Epidemiological and clinical data indicate that patients suffering from IBD with long-standing colitis display a higher risk to develop colorectal high-grade dysplasia.
Whereas carcinoma invasion and metastasis rely on basement membrane disruption, experimental evidence is lacking regarding the potential contribution of epithelial cell/basement membrane anchorage on inflammation onset and subsequent neoplastic transformation of inflammatory lesions.
Dr Adèle De Arcangelis and colleagues from France analyzed the role of the α6β4 integrin receptor found in hemidesmosomes that attach intestinal epithelial cells to the laminin-containing basement membrane.
The researchers developed new mouse models inducing intestinal epithelial cell-pecific ablation of α6 integrin either during development or in adults.
Strikingly, all α6ΔIEC mutant mice spontaneously developed long-standing colitis, which degenerated overtime into infiltrating adenocarcinoma.

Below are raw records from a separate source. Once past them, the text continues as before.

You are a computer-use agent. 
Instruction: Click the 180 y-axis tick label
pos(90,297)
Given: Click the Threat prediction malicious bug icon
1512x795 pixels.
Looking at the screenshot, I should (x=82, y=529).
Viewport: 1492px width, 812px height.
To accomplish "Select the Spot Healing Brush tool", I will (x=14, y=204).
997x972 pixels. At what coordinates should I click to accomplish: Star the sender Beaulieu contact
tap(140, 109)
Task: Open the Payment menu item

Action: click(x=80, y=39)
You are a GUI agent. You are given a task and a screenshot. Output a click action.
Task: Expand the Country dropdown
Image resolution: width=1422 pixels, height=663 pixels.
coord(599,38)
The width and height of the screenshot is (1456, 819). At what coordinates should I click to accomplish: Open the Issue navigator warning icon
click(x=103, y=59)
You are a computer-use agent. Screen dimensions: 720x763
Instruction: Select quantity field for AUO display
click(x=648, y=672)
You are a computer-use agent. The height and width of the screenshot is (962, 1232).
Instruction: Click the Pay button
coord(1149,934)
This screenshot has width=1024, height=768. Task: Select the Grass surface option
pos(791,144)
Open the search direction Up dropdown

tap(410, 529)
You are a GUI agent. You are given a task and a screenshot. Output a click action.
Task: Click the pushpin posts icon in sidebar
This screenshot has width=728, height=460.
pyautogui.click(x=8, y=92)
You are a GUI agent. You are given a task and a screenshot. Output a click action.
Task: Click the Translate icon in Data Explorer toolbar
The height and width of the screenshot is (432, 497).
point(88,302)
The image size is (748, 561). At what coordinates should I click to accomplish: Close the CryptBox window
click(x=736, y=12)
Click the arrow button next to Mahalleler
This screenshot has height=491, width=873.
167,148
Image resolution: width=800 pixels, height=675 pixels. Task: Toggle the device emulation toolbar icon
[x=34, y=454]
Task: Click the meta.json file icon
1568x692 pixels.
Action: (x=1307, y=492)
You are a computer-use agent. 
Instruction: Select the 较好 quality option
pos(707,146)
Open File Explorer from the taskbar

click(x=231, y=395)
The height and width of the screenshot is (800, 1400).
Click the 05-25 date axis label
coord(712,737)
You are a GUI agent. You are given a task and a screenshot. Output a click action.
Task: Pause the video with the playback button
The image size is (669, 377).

|Tumourigenesis required B and T lymphocyte activation |
The sequence of events leading to disease onset entails hemidesmosome disruption, basement membrane detachment, IL-18 overproduction by intestinal epithelial cells, hyperplasia and enhanced intestinal permeability.
The researchers found that intestinal epithelial cells-specific ablation of α6 integrin induced in adult mice resulted in fully penetrant colitis and tumor progression.
Whereas broad-spectrum antibiotic treatment lowered tissue pathology and IL-1β secretion from infiltrating myeloid cells, it failed to reduce Th1 and Th17 response.
The team noted that while the initial intestinal inflammation occurred independently of the adaptive immune system, tumourigenesis required B and T lymphocyte activation.
Dr De Arcangelis' team comments, "We provide for the first time evidence that loss of intestinal epithelial cells/basement membrane interactions triggered by hemidesmosome disruption initiates the development of inflammatory lesions that progress into high-grade dysplasia and carcinoma."
"Colorectal neoplasia in our mouse models resemble that seen in patients with IBD, making them highly attractive for discovering more efficient therapies."